Philosophical beliefs
The beliefs of Socrates, as opposed to those of Plato, are
difficult to discern. Little in the way of concrete evidence
demarcates the two. The lengthy theories given in most of the
dialogues are those of Plato, and it is thought that Plato so
adapted the Socratic style as to make the literary character and
the philosopher himself impossible to distinguish. Others argue
that he did have his own theories and beliefs, but there is much
controversy over what these might have been, owing to the
difficulty of separating Socrates from Plato and the difficulty
of interpreting even the dramatic writings concerning Socrates.
Consequently, distinguishing the philosophical beliefs of
Socrates from those of Plato and Xenophon is not easy and it
must be remembered that what is attributed to Socrates might
more closely reflect the specific concerns of these thinkers.
If anything in general can be said about the philosophical
beliefs of Socrates, it is that he was morally, intellectually,
and politically at odds with his fellow Athenians. When he is on
trial for heresy and corrupting the minds of the youth of
Athens, he uses his method of elenchos to demonstrate to the
jurors that their moral values are wrong-headed. He tells them
that they are concerned with their families, careers, and
political responsibilities when they ought to be worried about
the "welfare of their souls." Socrates's belief in the
immortality of the soul, and his conviction that the gods had
singled him out as a divine emissary seemed to provoke if not
annoyance, at least ridicule. Socrates also questioned the
Sophistic doctrine that arete (that is, virtue) can be taught.

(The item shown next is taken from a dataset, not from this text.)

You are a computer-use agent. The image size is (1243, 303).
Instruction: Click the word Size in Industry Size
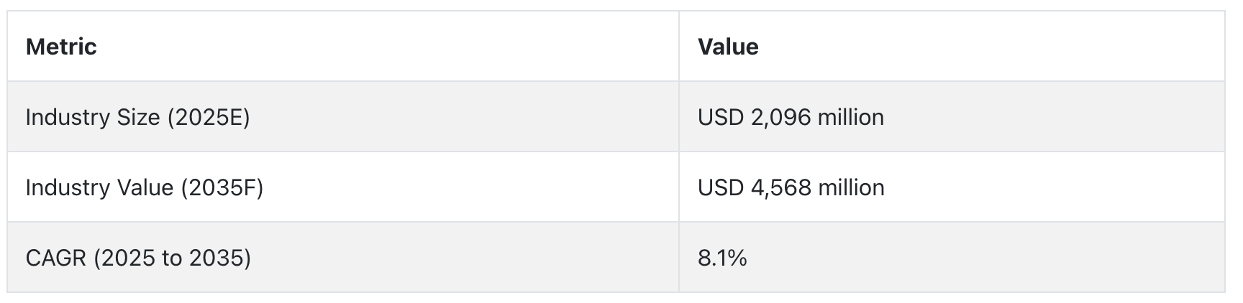click(137, 117)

He liked to observe that successful fathers (such as the
prominent military general Pericles) did not produce sons of
their own quality. Socrates argued that moral excellence was
more a matter of divine bequest than parental nurture. This
belief may have contributed to his lack of anxiety about the
future of his own sons.
Socrates frequently says that his ideas are not his own, but his
teachers'. He mentions several influences: Prodicus the rhetor
and Anaxagoras the scientist. Perhaps surprisingly, Socrates
claims to have been deeply influenced by two women besides his
mother. He says that Diotima, a witch and priestess from
Mantinea taught him all he knows about eros, or love, and that
Aspasia, the mistress of Pericles, taught him the art of funeral
orations. John Burnet argued that his principal teacher was the
Anaxagorean Archelaus but that his ideas were as Plato described
them; Eric A. Havelock, on the other hand, considered Socrates'
association with the Anaxagoreans to be evidence of Plato's
philosophical separation from Socrates.
Knowledge
Socrates seems to have often said that his wisdom was limited to
an awareness of his own ignorance. Socrates may have believed
that wrongdoing was a consequence of ignorance, that those who
did wrong knew no better. The one thing Socrates consistently
claimed to have knowledge of was "the art of love" which he
connected with the concept of "the love of wisdom", i.e.,
philosophy. He never actually claimed to be wise, only to
understand the path that a lover of wisdom must take in pursuing
it. It is debatable whether Socrates believed that humans (as
opposed to gods like Apollo) could actually become wise. On the
one hand, he drew a clear line between human ignorance and ideal
knowledge; on the other, Plato's Symposium (Diotima's Speech)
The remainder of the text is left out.